Gordon (PRWeek): In terms of KPIs and ROI on social media, what are you measuring? How are you communicating that data and those findings up the chain?
Davis (Dell): We have a number of tools in place. We report on both social and traditional. We also report out every week on stories that are coming or are in play. We have a daily update from the social team. What are the hot stories? What is the sentiment? We have a monthly review where we go really deep with the data and try to understand what's going on with us versus our competition. People don't want to wait to see what the traditional coverage was. They want to know hours after the announcement what the uptick is in social and what conversation we're driving.
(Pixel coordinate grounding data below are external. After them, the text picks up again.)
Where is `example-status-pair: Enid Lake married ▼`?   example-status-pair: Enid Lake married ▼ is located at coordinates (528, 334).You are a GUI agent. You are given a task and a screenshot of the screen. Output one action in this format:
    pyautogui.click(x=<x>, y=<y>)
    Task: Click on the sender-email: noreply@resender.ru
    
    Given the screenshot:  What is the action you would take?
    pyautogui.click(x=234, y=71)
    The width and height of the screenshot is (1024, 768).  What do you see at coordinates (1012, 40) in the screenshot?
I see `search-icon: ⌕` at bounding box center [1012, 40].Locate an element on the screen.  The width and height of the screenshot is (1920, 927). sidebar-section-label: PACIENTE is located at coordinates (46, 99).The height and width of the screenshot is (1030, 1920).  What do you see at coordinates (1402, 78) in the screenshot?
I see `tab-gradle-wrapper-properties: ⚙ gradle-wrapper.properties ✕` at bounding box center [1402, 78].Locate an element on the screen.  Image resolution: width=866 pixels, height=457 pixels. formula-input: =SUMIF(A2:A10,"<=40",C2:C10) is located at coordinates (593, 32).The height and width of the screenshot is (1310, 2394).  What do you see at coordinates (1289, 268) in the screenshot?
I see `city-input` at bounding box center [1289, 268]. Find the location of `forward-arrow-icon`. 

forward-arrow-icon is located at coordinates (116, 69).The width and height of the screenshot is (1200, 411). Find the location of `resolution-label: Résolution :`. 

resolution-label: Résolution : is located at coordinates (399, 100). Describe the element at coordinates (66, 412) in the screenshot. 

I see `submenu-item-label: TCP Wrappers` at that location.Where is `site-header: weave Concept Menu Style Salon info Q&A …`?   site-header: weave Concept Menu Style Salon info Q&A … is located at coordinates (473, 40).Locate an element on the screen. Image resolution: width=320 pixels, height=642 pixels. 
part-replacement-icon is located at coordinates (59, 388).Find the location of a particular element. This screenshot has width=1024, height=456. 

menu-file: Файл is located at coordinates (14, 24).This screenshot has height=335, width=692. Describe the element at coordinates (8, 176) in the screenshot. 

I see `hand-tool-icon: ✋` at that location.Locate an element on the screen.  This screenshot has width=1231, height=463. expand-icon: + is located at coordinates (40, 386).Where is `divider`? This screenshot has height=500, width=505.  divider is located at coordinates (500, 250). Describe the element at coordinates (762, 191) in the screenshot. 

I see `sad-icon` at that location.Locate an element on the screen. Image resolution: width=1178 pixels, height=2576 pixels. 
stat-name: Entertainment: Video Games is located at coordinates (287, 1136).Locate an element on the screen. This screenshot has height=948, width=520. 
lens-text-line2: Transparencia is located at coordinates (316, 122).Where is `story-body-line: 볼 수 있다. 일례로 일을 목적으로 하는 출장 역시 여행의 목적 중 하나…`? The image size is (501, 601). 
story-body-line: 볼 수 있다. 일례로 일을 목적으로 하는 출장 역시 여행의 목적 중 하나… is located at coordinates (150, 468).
McCormick (10 Louder): It's very rare that a single social media metric or Web metric will tell us a whole story. That's one of the challenges. You have to piece it all together and understand the larger narrative of the sale cycle. A lot of times, as the PR agency, we only have access to certain data. It's getting access to in-store traffic, retail traffic, understanding those metrics, and being able to equate them to Twitter traffic or other events.
Walsh (Jive): This is one of my favorite things to think about and try to tweak. Across the board, I look at how social impacts areas of the business. How many support questions are answered by our community versus our support engineers? How many product features are implemented based on community ideas versus our own? How many leads are generated every month through social?
If I look at social in particular, I'd bucket my metrics to four key areas. One is around activity. What's our outbound official channel activity?
Buzz. What is our sentiment like and what's our volume like, especially in comparison to competitors?
Reach, so how many fans, followers, impressions, potential impressions do we have.
Then it's engagement. Engagement could mean your traditional social engagement, things such as click-throughs, re-tweets. But where I really like to focus is around engagement in terms of customer loyalty. We've found the more active someone is in our community, the more likely they are to recommend to a colleague, to repeat purchase, and to purchase new products from us. That's a direct correlation between our social channels and loyal, satisfied customers.
Pearson (W20): What we're really getting into is behavioral analytics. What we're finding is just measuring what's happened is – who cares? It's looking at whether or not you are shaping the market and are you in the right area. The next step for us is to get into quantization and predictive modeling. We're sort of becoming market researchers as a result of all of this quantitative data – another wonderful opportunity for the communications industry.
Davis (Dell): You're even seeing insights teams and social media teams under the same leader because they're so intertwined. That's how we do it.
Vallee-Smith (Airfoil): What we're seeing, especially with larger clients, is that they are developing proprietary methodologies for measurement. So, Microsoft has Prime, which we must adhere to, and eBay is developing its own proprietary model for measurement now. So, it's a little bit of a challenge, but it does make it kind of easier in some ways.
The other really great thing for the PR industry is that technology is finally serving us. PR as an industry – because it was small and not very data- nor analytics-driven has really been overlooked and underserved by technology for decades. At least as long as I've been in PR. It's great that we have all of these tools now – finally.
Flaherty (BreakingPoint): The predictive analytics is something we've been dabbling with. Coming from a very small team with a very limited budget – Google Analytics is free. There's a lot of free stuff out there.